Ma come avviene la scelta? Alla base di tutto, una delle famose "domandine", il modulo da compilare ormai assurto a simbolo della routine carceraria. "Noi informiamo - spiegano gli operatori - poi sono loro a scegliere. Tutti possono frequentare, compatibilmente con disposizioni ostative o di sicurezza. Fatta la domanda e ottenuto l'ok, insieme al tutor orientiamo e consigliamo, sulla base delle necessità, della volontà,dei gusti personali". Nella top ten, oltre alle lingue e al computer, compaiono sicurezza sul lavoro, gestione aziendale, servizi sociali, assistenza domiciliare, corsi per la somministrazione di alimenti. La sensazione è che poco importa il "cosa". Che l'importante sia soprattutto il "come".

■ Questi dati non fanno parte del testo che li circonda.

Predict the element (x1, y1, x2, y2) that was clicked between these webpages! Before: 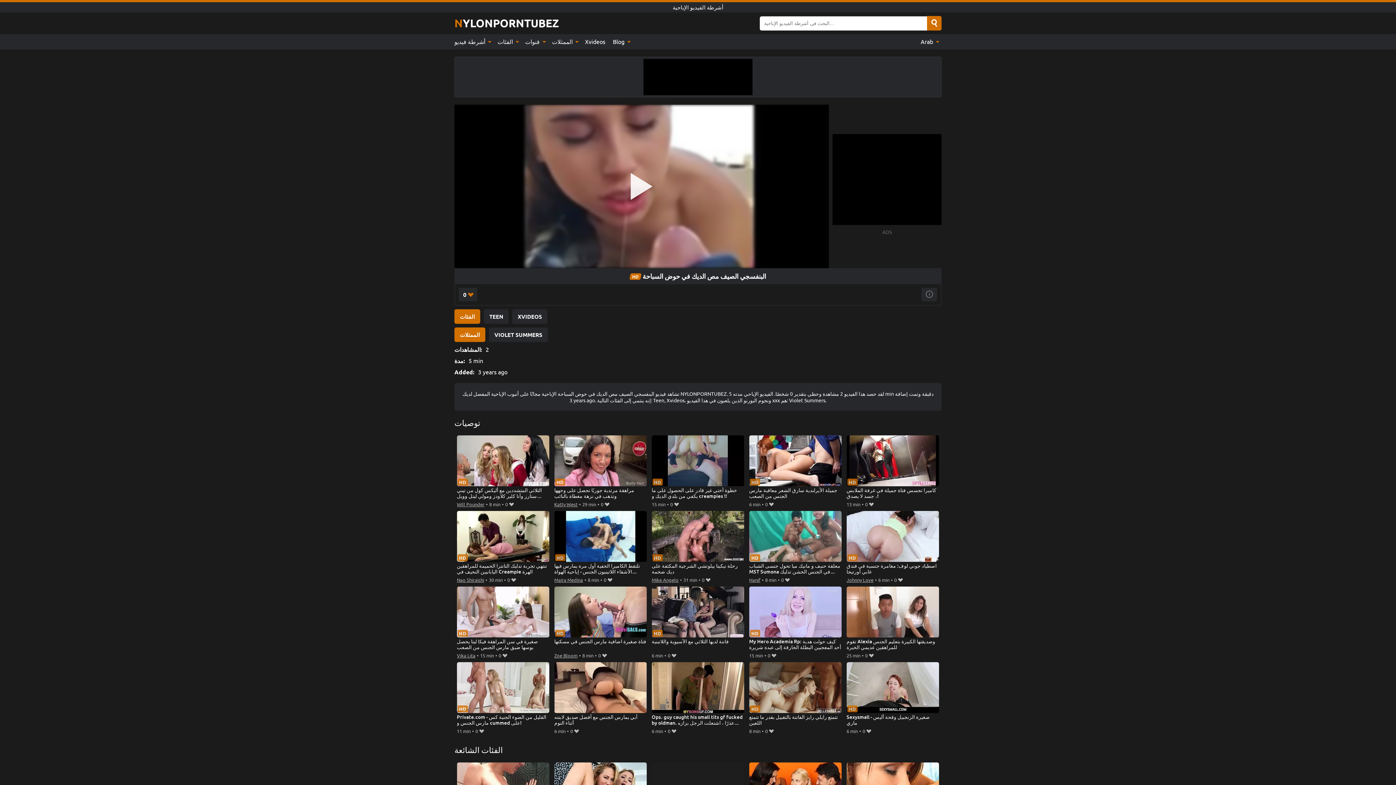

"Per chi sta qui anche solo avere la possibilità di digitare sulla tastiera è la realizzazione di un sogno. Ci sono persone che il computer non l'hanno mai avuto, che non sanno usarlo ma sono curiose. Per questo sono richiestissimi i corsi base, di scrittura e uso di Windows". Certo, chi può, pensa anche al dopo, a sfruttare il tempo della pena per ritrovarsi, poi, con qualcosa di più in mano. Ma qui non siamo "fuori", dove il domani potrà apparire incerto, ma esiste. Qui il "dopo" è un buco nero, qualcosa che, a volte, appare davvero troppo ingombrante. Allora, meglio concentrarsi sull'oggi, accendere il pc e fare entrare il mondo in una stanza.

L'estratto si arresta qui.